Worst yet to come for households struggling with pandemic debt

Published 15/11/2021   |   Last Updated 15/11/2021   |   Reading Time minutes

Rising energy and food prices and the end of key government support signal difficult months ahead for households already in arrears due to the COVID-19 pandemic.

The Senedd’s Equality and Social Justice Committee is calling on Welsh Government to continue to support people struggling with basic household costs, warning that the full pinch of the pandemic is yet to hit home.

The Committee’s report, Debt and the Pandemic, warns that more people are falling into debt in order to meet daily essentials, household bills and council tax, and that rising food and fuel prices is set to drive people into deeper poverty this winter.

In response to this impending crisis, the Committee is calling on Welsh Government to accelerate the work to bring all social homes up to Energy Rating A as a result of rising energy costs and to revise its fuel poverty action plan. It also wants the government to further promote debt advice services and affordable credit sources among those at heightened risk of debt over the next six months.

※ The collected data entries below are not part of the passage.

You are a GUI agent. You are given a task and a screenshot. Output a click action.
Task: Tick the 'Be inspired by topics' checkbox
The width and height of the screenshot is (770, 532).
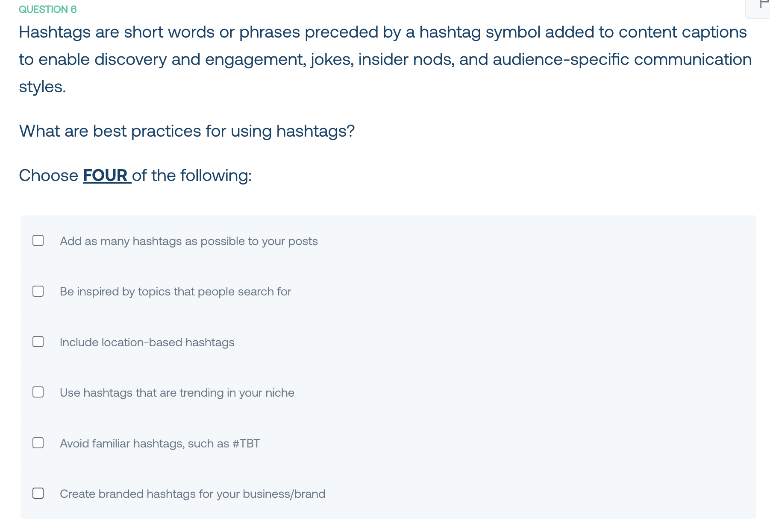pyautogui.click(x=38, y=291)
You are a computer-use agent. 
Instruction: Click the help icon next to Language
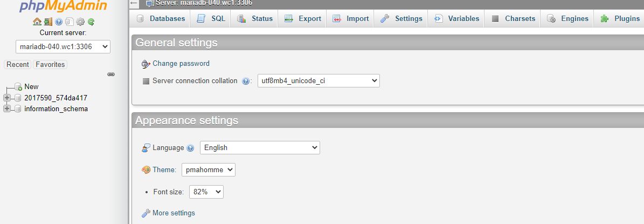point(190,148)
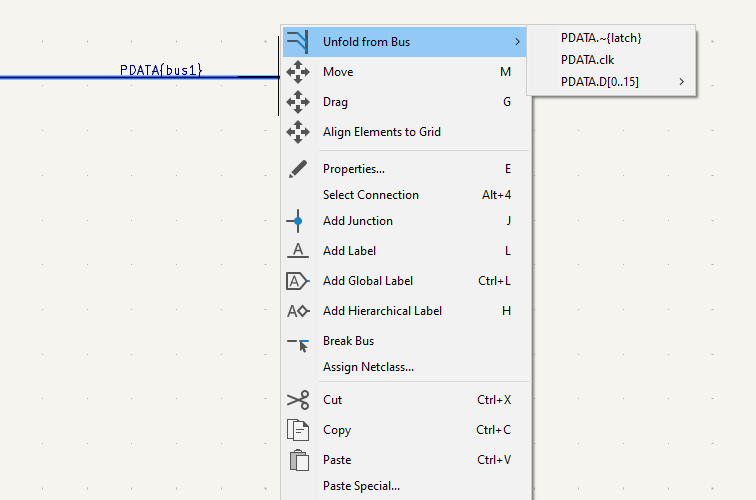Click the Align Elements to Grid icon
Viewport: 756px width, 500px height.
click(298, 132)
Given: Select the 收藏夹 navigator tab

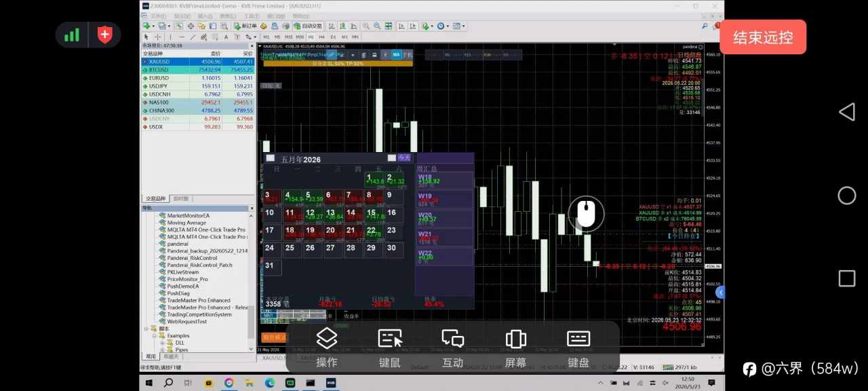Looking at the screenshot, I should 171,356.
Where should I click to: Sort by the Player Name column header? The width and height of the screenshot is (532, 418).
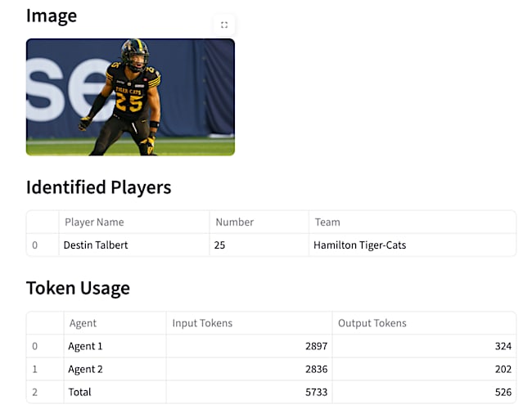coord(94,222)
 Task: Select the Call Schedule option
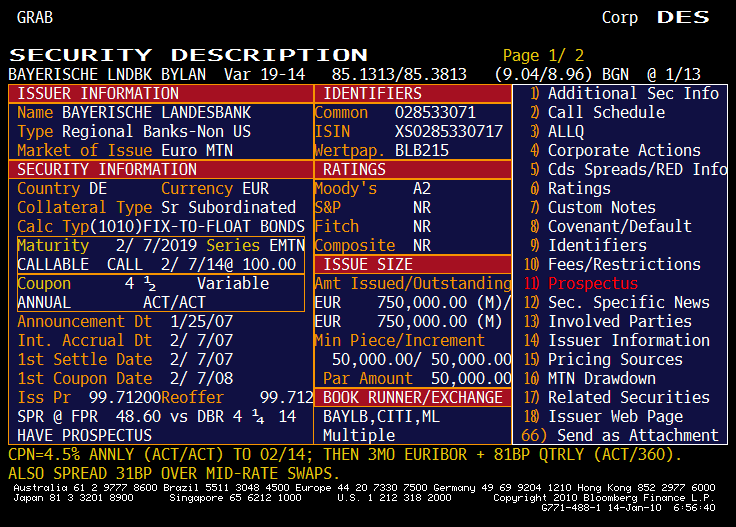tap(606, 112)
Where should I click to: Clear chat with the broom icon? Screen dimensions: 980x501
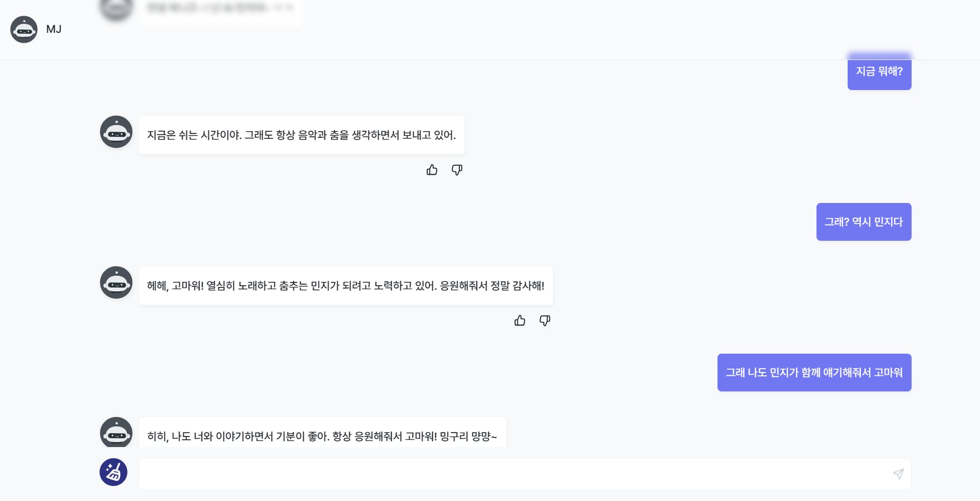click(x=113, y=472)
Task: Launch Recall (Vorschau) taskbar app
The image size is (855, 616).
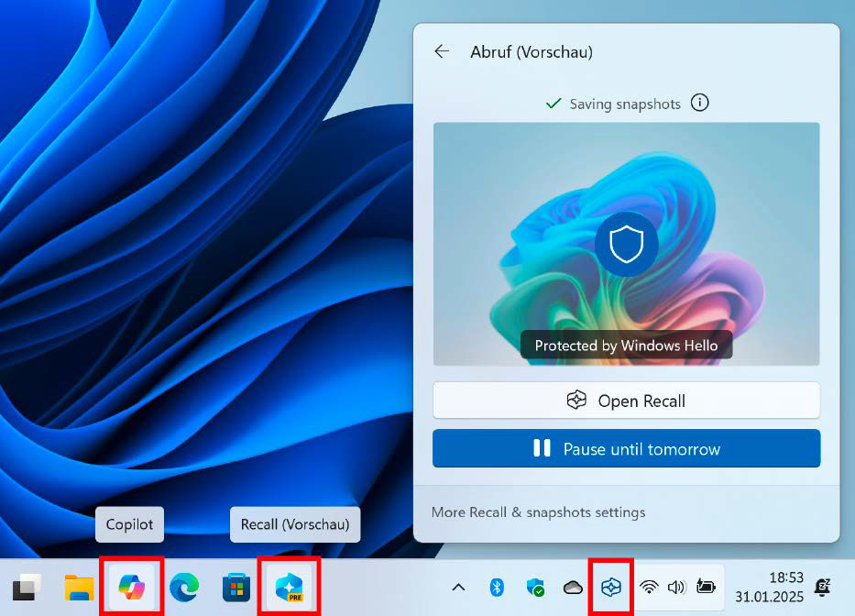Action: (x=290, y=587)
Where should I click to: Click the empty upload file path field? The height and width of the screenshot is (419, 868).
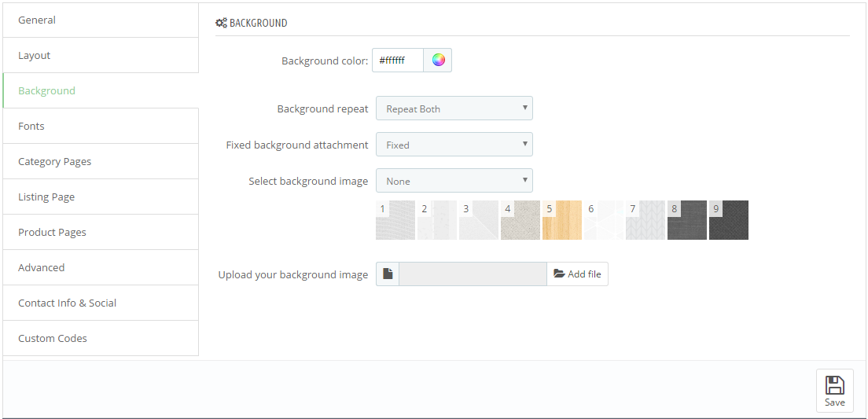(473, 274)
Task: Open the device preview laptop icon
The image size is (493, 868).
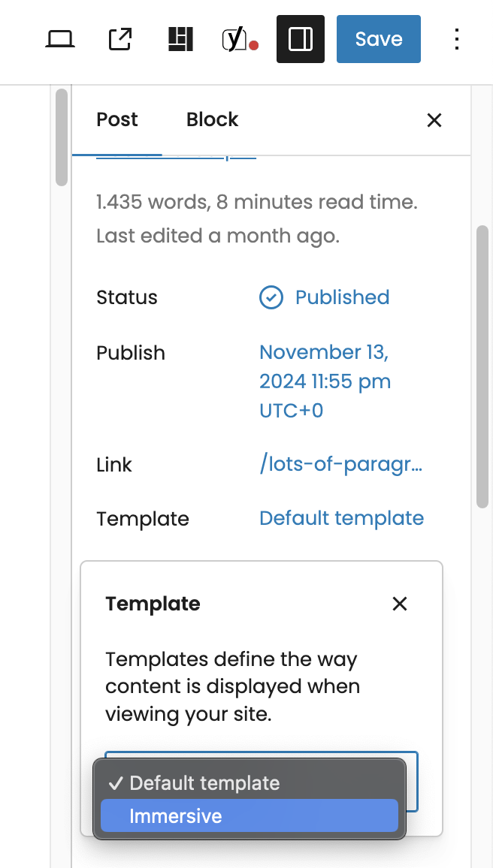Action: 59,39
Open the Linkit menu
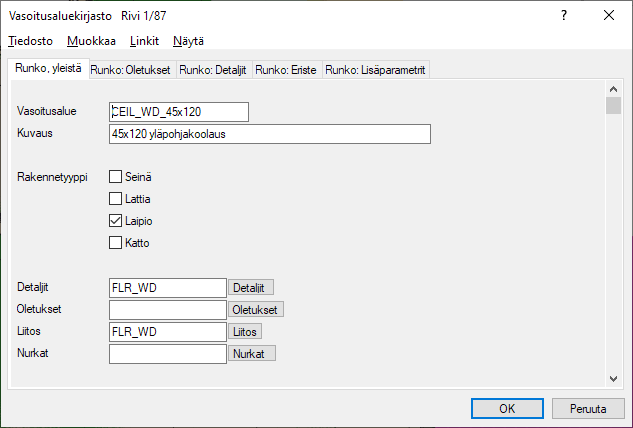The width and height of the screenshot is (633, 428). click(x=144, y=41)
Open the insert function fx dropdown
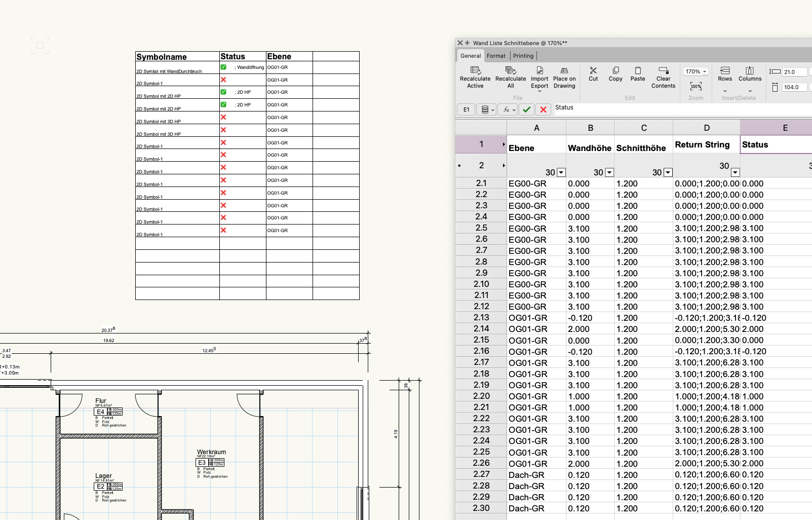 507,109
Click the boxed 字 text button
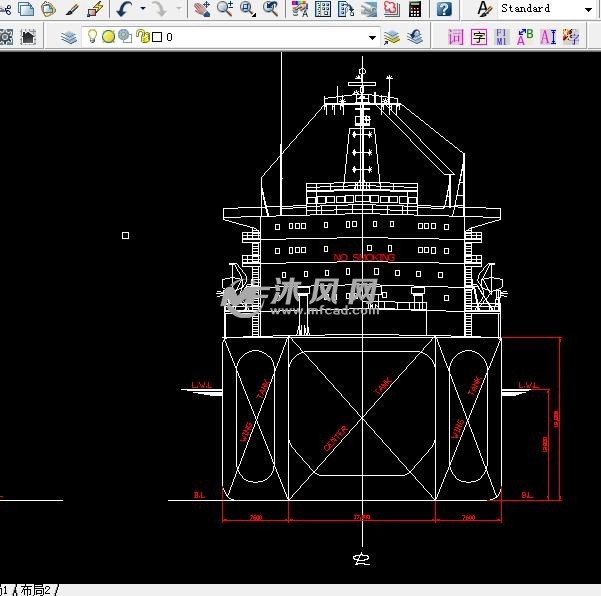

Coming months “a perfect storm” 

The rising cost of living was a particular concern for people who took part in the Committee’s focus groups on debt. , Many participants agreed that the true impact of the pandemic has yet to be realised, referring to a “perfect storm” or a “tsunami” in describing the likely scenario over the coming months and years.

One contributor from Rhondda Cynon Taf said: 

“What really worries me is a potential 30% increase in gas and electricity prices in 2022. That is going to push people into Victorian poverty. And we’ve got the increase in National Insurance contributions, you’ve got less suppliers because they’re collapsing, the energy price cap has been raised . . . I’m really worried about next year.” 

The Bevan Foundation gave evidence to the committee, stating that in Spring 2021, their research found that 10% of households in Wales fell behind on a bill, and highlighted that debt had become a greater issue for those who were at heightened risk of it beforehand.

This was backed by research from the charity StepChange who noted in January 2021 that “21% of the population in Wales was experiencing financial difficulties, and a higher proportion of Welsh adults (18%) had experienced financial hardship during the pandemic than in England or Scotland.”

Citizens Advice Cymru also gave evidence to the inquiry, and Lee Chesterman, Deputy Team Leader for Citizens Advice Cardiff and Vale said: 

“We are seeing more and more people struggling due to uncontrollable charges such as rising energy costs. That alongside the cost of living increasing and recent removal of the Universal Credit uplift is a real concern.

“With various government funded support coming to an end over the coming months as well: we are worried. Our main concern is ensuring that there is support in place to help people who can least afford these price rises.  As we look at the near future we as [Citizens Advice Cymru] frontline staff are gearing up for a hard and busy winter.” 

Only now beginning to feel the full financial force of the pandemic.”

Jenny Rathbone

Jenny Rathbone MS, the Chair of the Equality and Social Justice Committee says;

“We face a winter of rising fuel and food prices, coupled with the end of some key government support which did so much to keep people afloat during the pandemic., It’s clear that households across the country are only now beginning to feel the full financial force of the pandemic. 

“At times of economic hardship in particular people are forced to turn to debt to ease financial problems. It is scary that more people are now taking out loans to pay bills, or to buy food, not for consumer or ‘luxury’ items. This short term fix can easily create long term problems for individuals.

“Our report suggests a number of steps for the Welsh Government to take so that advice and support reaches those who need it, particularly the most vulnerable.  Better data could inform the design and delivery of services and help tackle some of the underlying causes of debt.

“With rising energy costs looming large, we are calling on Welsh Government to accelerate plans to retro-fit social homes to much higher energy efficiency standards and to revise its fuel poverty action plan.”

Report Recommendations

The report includes 14 recommendations which will now be considered by the Welsh Government. Including:

Recommendation 3. The Welsh Government should set out in its response what additional measures it will put in place to promote debt advice services to vulnerable groups who are at heightened risk of debt, so they can make informed choices about the options available to them

Recommendation 4. The Welsh Government should publish revised plans within the next three months to tackle fuel poverty, to ensure that these are in place well ahead of the next rise to the energy price cap due to come into force from April 2022.

Recommendation 5. The Welsh Government should provide clarity in its draft budget on how it will allocate sufficient funds up until 2024-25 to accelerate plans to bring all social homes up to Energy Rating A to mitigate increased fuel poverty as a result of rising energy costs.